18 | Mandatorily convertible debentures into shares |
At the General Extraordinary Stockholders’ Meeting of TTM subsidiary of Grupo TMM held on August 30, 2016, the stockholders resolved to approve the issue of mandatorily convertible debentures into nominative ordinary shares without par value shown representative of the capital stock of Grupo TMM (the debentures) up to an amount of $4,600,000.
As at September 30, 2016, the first issue was realized of debentures named TMMO Series I-2016, in a total amount of $1,058,628, equivalent to 10,586,284 debentures with a par value of $100 pesos. These debentures were subscribed through CBFs that the holders held at the time of the subscription (see Note 17). The debentures accrue interest at a 6.78% annual rate, which is totally capitalized in conformity with the terms of the issue.
The debentures will be converted into shares of Grupo TMM, at a rate of a value per share of $19.55 on the next conversion dates:
Conversion date | | Percentage | | Number of obligations to be converted |
September 30, 2017 | | 10% | | 1,058,628 |
September 30, 2019 | | 45% | | 4,763,828 |
September 30, 2022 | | 45% | | 4,763,828 |
In conformity with the terms agreed upon with the holders of debentures, in the event that the value of the shares that are issued at the time of the conversion are lower than the conversion value amounting to $19.55, Grupo TMM should deliver cash or another financial asset for that spread.
On September 29, 2017, the Company agreed with the debenture holders to defer the first conversion date, in connection with 10% of the issue equivalent to 1,058,628 debentures, originally set for September 30, 2017, and whose new conversion date would be on June 30, 2018.
On December 4, 2017, the Company and debenture holders agreed to terminate the debenture issue program.
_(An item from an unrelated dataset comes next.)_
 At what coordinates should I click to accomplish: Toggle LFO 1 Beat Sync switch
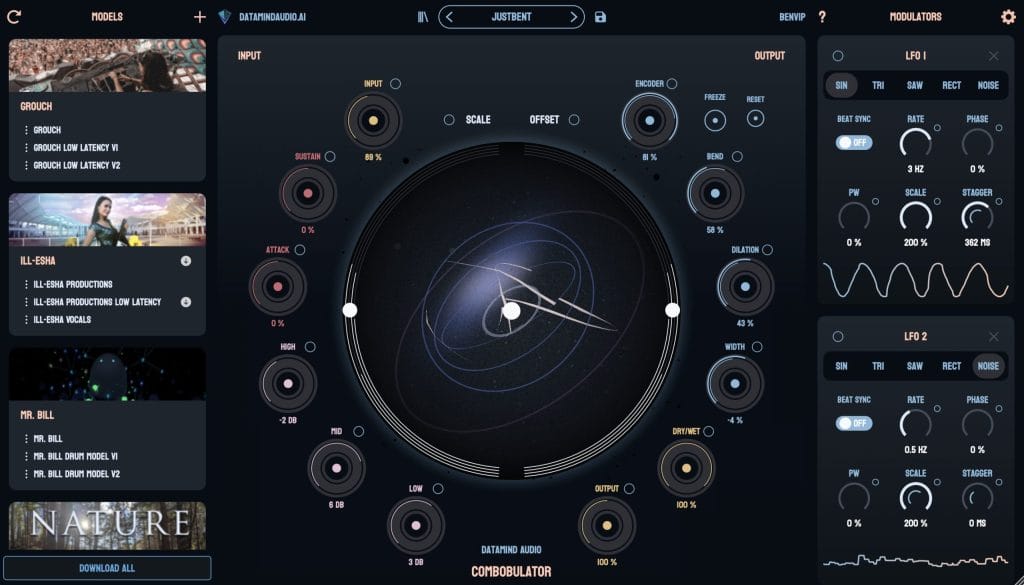(854, 143)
Under the terms of this agreement, Grupo TMM delivered CBFs in the equivalent to the value of the debentures, plus accrued interest. This cancellation did not incur losses nor generate gains for Grupo TMM. Moreover, it extinguished any liability for the latter.
As of December 31, 2017 there is no balance due to these obligations due to the aforementioned cancellation.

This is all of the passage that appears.